*** Data records Section Begins ***
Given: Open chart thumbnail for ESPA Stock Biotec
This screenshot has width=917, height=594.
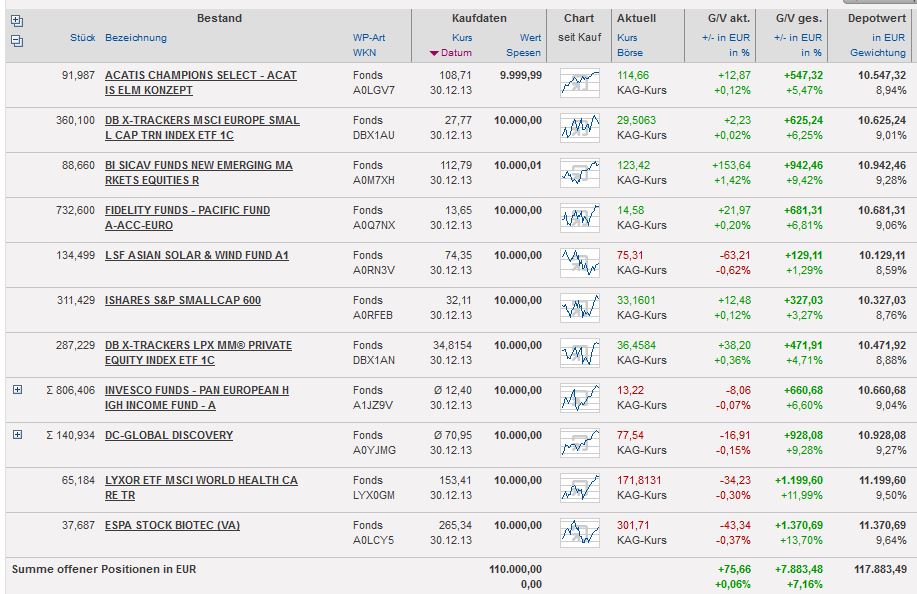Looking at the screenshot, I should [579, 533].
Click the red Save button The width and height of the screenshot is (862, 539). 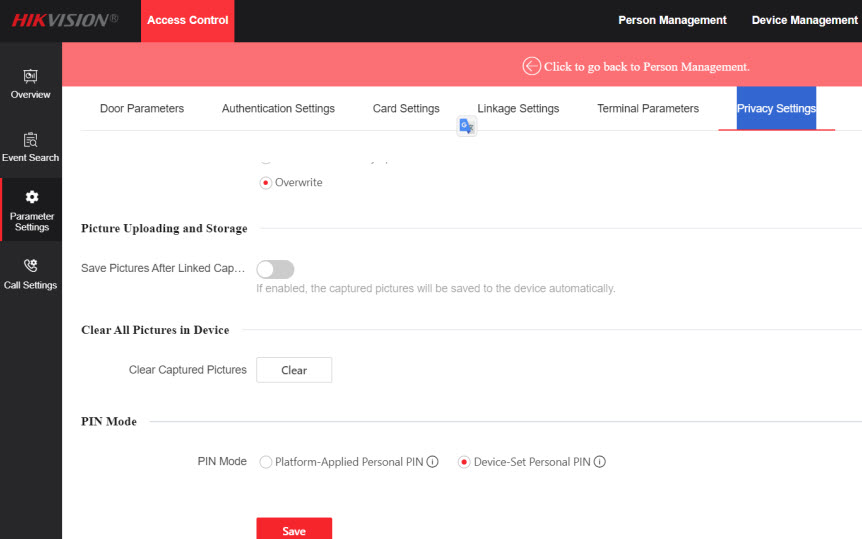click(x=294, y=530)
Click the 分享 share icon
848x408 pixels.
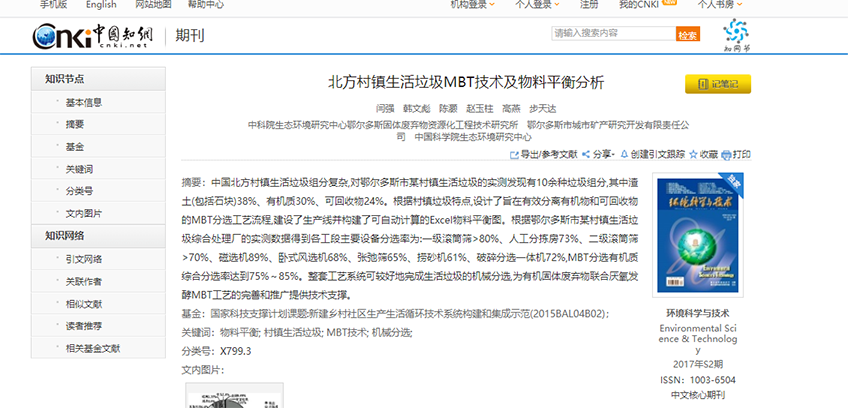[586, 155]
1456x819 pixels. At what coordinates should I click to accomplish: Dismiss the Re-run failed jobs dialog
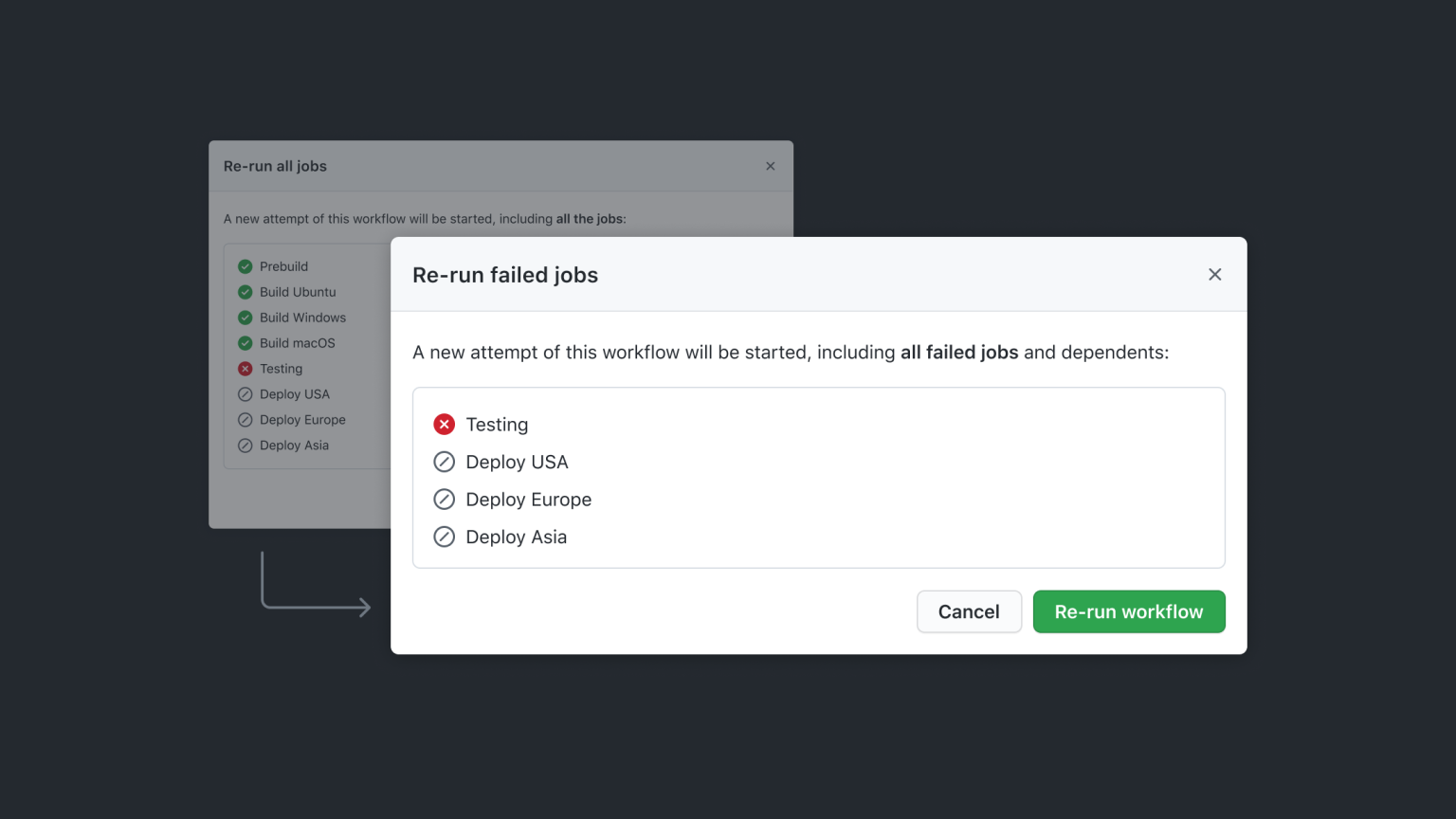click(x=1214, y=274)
*** Data records Section Ends ***
*** Data records Section Begins ***
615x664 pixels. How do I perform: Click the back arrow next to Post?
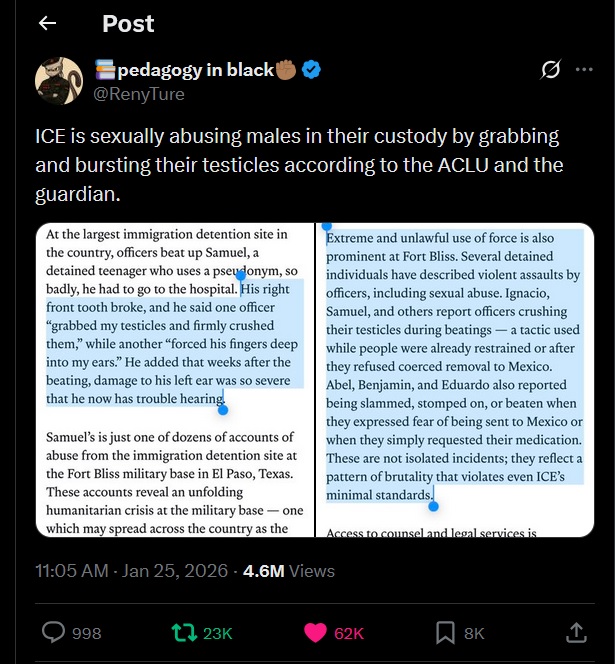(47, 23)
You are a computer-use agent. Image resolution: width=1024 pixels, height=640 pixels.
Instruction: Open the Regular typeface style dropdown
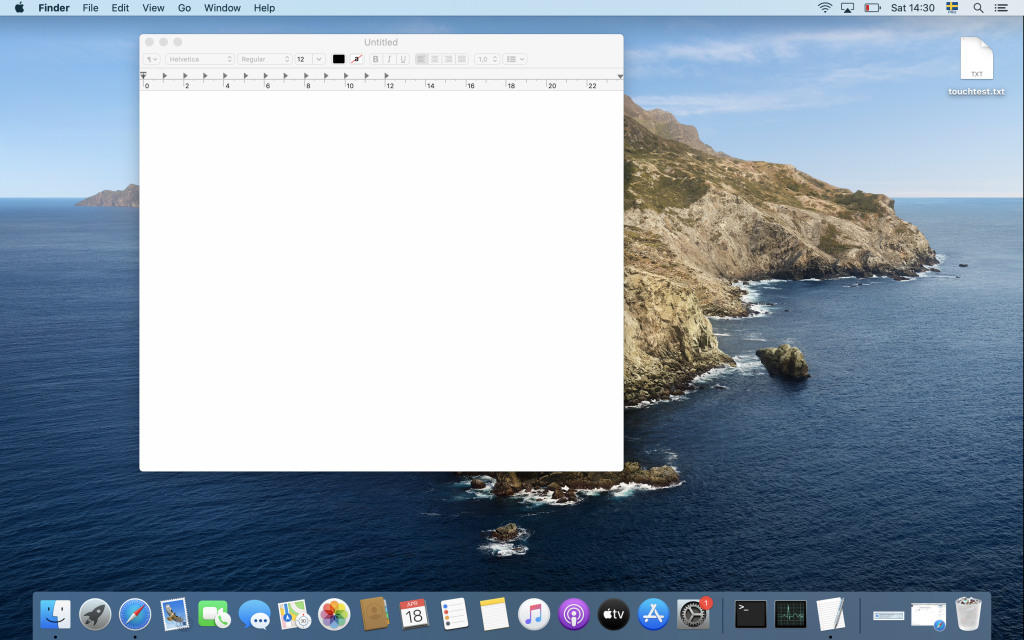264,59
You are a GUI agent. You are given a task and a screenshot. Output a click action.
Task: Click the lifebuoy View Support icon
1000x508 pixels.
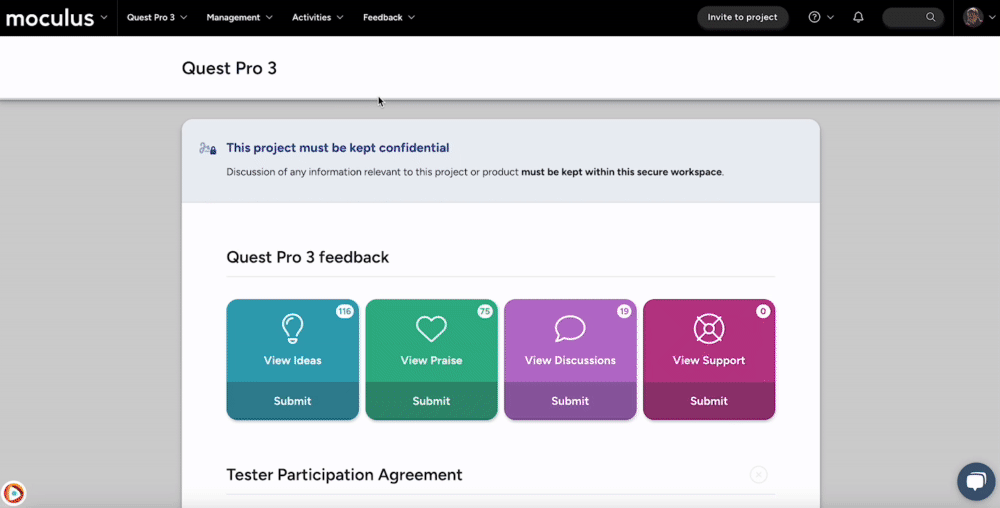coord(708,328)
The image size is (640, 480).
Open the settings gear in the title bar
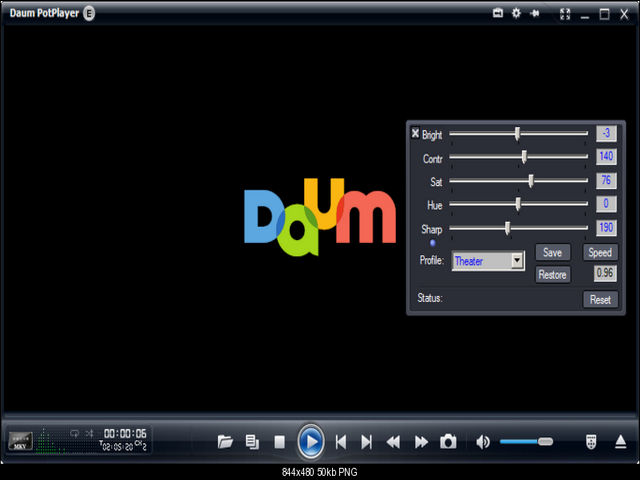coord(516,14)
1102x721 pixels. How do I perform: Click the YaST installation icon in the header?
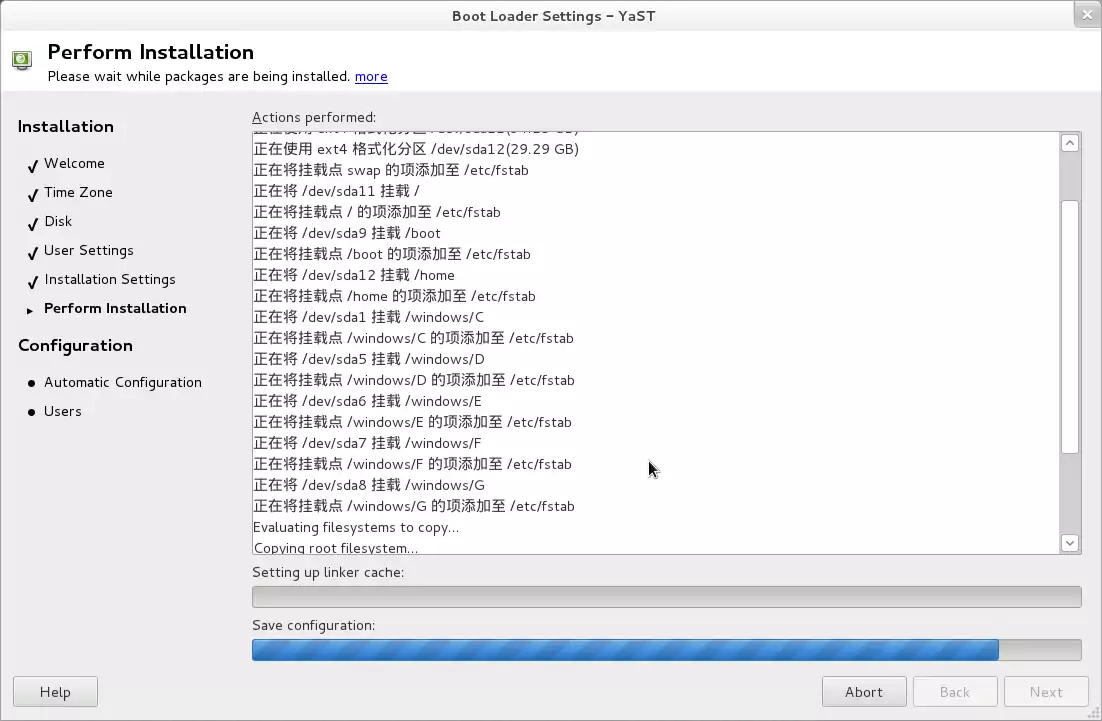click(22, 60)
*** Data records Section Ends ***
*** Data records Section Begins ***
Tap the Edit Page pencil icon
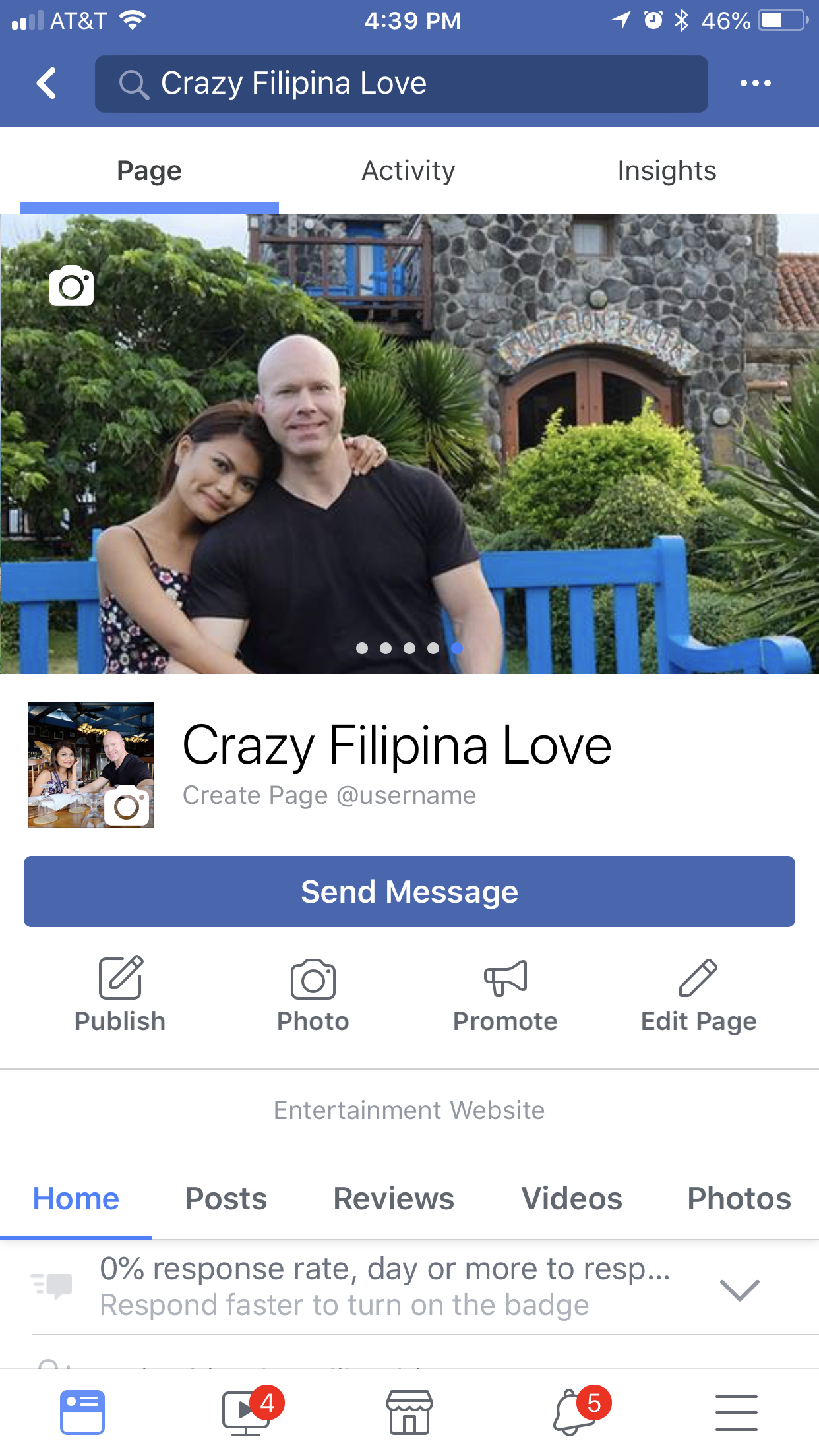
*** Data records Section Ends ***
Give the number of lines in the entries that contain the word "agent", without any other words.

2